_Description of the task_.
Reproduce every one of the following items word for word.

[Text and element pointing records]
================
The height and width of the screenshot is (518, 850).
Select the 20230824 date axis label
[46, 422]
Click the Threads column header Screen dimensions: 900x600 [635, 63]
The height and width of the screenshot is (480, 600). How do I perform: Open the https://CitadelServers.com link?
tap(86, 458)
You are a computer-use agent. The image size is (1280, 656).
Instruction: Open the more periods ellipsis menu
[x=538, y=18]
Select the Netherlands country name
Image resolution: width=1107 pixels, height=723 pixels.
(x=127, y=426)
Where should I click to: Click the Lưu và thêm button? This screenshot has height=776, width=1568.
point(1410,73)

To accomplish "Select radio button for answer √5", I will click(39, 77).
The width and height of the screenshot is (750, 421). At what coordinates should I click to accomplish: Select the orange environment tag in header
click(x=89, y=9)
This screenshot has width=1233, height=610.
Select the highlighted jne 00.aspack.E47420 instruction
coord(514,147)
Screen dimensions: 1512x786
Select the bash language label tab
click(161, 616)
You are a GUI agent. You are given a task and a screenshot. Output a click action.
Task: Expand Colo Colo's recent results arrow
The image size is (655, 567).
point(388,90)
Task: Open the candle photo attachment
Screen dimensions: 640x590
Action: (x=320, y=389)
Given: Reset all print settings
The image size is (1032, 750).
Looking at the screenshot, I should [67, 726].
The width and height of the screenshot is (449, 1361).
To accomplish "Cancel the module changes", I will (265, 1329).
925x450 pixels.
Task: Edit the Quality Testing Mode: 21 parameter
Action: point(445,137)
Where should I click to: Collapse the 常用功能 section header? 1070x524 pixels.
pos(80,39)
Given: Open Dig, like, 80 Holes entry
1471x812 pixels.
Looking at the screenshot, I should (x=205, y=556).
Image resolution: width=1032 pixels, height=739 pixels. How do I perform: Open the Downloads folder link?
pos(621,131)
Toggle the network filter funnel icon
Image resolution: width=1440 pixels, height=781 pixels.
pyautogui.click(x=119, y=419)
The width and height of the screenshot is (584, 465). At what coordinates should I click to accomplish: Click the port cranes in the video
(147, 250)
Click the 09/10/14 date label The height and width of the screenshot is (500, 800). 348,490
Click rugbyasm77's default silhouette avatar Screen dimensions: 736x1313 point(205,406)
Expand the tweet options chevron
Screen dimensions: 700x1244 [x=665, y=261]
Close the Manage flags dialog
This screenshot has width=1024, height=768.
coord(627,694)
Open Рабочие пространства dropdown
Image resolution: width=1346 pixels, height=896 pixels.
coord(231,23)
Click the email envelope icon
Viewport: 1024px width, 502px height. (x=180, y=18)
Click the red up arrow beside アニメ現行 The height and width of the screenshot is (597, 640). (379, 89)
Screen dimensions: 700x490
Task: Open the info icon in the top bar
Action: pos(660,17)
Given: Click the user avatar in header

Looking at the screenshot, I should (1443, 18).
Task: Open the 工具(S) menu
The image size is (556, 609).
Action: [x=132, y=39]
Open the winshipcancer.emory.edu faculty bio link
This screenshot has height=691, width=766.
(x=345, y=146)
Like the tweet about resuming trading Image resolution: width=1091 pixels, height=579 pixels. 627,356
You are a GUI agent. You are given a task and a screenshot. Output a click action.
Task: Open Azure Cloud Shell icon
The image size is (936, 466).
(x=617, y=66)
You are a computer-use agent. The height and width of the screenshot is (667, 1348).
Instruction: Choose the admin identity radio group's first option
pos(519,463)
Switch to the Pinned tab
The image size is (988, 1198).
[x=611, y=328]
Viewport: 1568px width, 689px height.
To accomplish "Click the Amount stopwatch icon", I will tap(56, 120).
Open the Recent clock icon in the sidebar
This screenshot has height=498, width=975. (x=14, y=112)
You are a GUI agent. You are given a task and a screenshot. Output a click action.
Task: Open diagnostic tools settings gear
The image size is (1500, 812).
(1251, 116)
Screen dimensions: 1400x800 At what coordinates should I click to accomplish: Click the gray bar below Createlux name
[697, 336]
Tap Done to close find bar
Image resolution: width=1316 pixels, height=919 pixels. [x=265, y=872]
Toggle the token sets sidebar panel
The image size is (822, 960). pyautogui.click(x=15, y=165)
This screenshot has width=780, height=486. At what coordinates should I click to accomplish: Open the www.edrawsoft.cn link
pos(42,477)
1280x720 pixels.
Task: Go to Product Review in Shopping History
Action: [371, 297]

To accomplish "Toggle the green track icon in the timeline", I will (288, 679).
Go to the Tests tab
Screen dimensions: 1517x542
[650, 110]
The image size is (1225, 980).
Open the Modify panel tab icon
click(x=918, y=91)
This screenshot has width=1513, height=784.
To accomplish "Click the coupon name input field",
================
_The response_.
The height and width of the screenshot is (518, 850).
Select the 20230824 date axis label
[46, 422]
Click the Threads column header Screen dimensions: 900x600 [635, 63]
The height and width of the screenshot is (480, 600). How do I perform: Open the https://CitadelServers.com link?
tap(86, 458)
You are a computer-use agent. The image size is (1280, 656).
Instruction: Open the more periods ellipsis menu
[x=538, y=18]
Select the Netherlands country name
Image resolution: width=1107 pixels, height=723 pixels.
(x=127, y=426)
Where should I click to: Click the Lưu và thêm button? This screenshot has height=776, width=1568.
point(1410,73)

To accomplish "Select radio button for answer √5", I will click(39, 77).
The width and height of the screenshot is (750, 421). At what coordinates should I click to accomplish: Select the orange environment tag in header
click(x=89, y=9)
This screenshot has width=1233, height=610.
Select the highlighted jne 00.aspack.E47420 instruction
coord(514,147)
Screen dimensions: 1512x786
Select the bash language label tab
click(161, 616)
You are a GUI agent. You are given a task and a screenshot. Output a click action.
Task: Expand Colo Colo's recent results arrow
The image size is (655, 567).
point(388,90)
Task: Open the candle photo attachment
Screen dimensions: 640x590
Action: (x=320, y=389)
Given: Reset all print settings
The image size is (1032, 750).
Looking at the screenshot, I should [67, 726].
The width and height of the screenshot is (449, 1361).
To accomplish "Cancel the module changes", I will (265, 1329).
925x450 pixels.
Task: Edit the Quality Testing Mode: 21 parameter
Action: point(445,137)
Where should I click to: Collapse the 常用功能 section header? 1070x524 pixels.
pos(80,39)
Given: Open Dig, like, 80 Holes entry
1471x812 pixels.
Looking at the screenshot, I should (x=205, y=556).
Image resolution: width=1032 pixels, height=739 pixels. How do I perform: Open the Downloads folder link?
pos(621,131)
Toggle the network filter funnel icon
Image resolution: width=1440 pixels, height=781 pixels.
pyautogui.click(x=119, y=419)
The width and height of the screenshot is (584, 465). At what coordinates should I click to accomplish: Click the port cranes in the video
(147, 250)
Click the 09/10/14 date label The height and width of the screenshot is (500, 800). 348,490
Click rugbyasm77's default silhouette avatar Screen dimensions: 736x1313 point(205,406)
Expand the tweet options chevron
Screen dimensions: 700x1244 [x=665, y=261]
Close the Manage flags dialog
This screenshot has width=1024, height=768.
coord(627,694)
Open Рабочие пространства dropdown
Image resolution: width=1346 pixels, height=896 pixels.
coord(231,23)
Click the email envelope icon
Viewport: 1024px width, 502px height. (x=180, y=18)
Click the red up arrow beside アニメ現行 The height and width of the screenshot is (597, 640). (379, 89)
Screen dimensions: 700x490
Task: Open the info icon in the top bar
Action: pos(660,17)
Given: Click the user avatar in header

Looking at the screenshot, I should (1443, 18).
Task: Open the 工具(S) menu
The image size is (556, 609).
Action: [x=132, y=39]
Open the winshipcancer.emory.edu faculty bio link
This screenshot has height=691, width=766.
(x=345, y=146)
Like the tweet about resuming trading Image resolution: width=1091 pixels, height=579 pixels. 627,356
You are a GUI agent. You are given a task and a screenshot. Output a click action.
Task: Open Azure Cloud Shell icon
The image size is (936, 466).
(x=617, y=66)
You are a computer-use agent. The height and width of the screenshot is (667, 1348).
Instruction: Choose the admin identity radio group's first option
pos(519,463)
Switch to the Pinned tab
The image size is (988, 1198).
[x=611, y=328]
Viewport: 1568px width, 689px height.
To accomplish "Click the Amount stopwatch icon", I will tap(56, 120).
Open the Recent clock icon in the sidebar
This screenshot has height=498, width=975. (x=14, y=112)
You are a GUI agent. You are given a task and a screenshot. Output a click action.
Task: Open diagnostic tools settings gear
The image size is (1500, 812).
(1251, 116)
Screen dimensions: 1400x800 At what coordinates should I click to accomplish: Click the gray bar below Createlux name
[697, 336]
Tap Done to close find bar
Image resolution: width=1316 pixels, height=919 pixels. [x=265, y=872]
Toggle the token sets sidebar panel
The image size is (822, 960). pyautogui.click(x=15, y=165)
This screenshot has width=780, height=486. At what coordinates should I click to accomplish: Open the www.edrawsoft.cn link
pos(42,477)
1280x720 pixels.
Task: Go to Product Review in Shopping History
Action: [371, 297]

To accomplish "Toggle the green track icon in the timeline", I will (288, 679).
Go to the Tests tab
Screen dimensions: 1517x542
[650, 110]
The image size is (1225, 980).
Open the Modify panel tab icon
click(x=918, y=91)
This screenshot has width=1513, height=784.
To accomplish "Click the coupon name input field",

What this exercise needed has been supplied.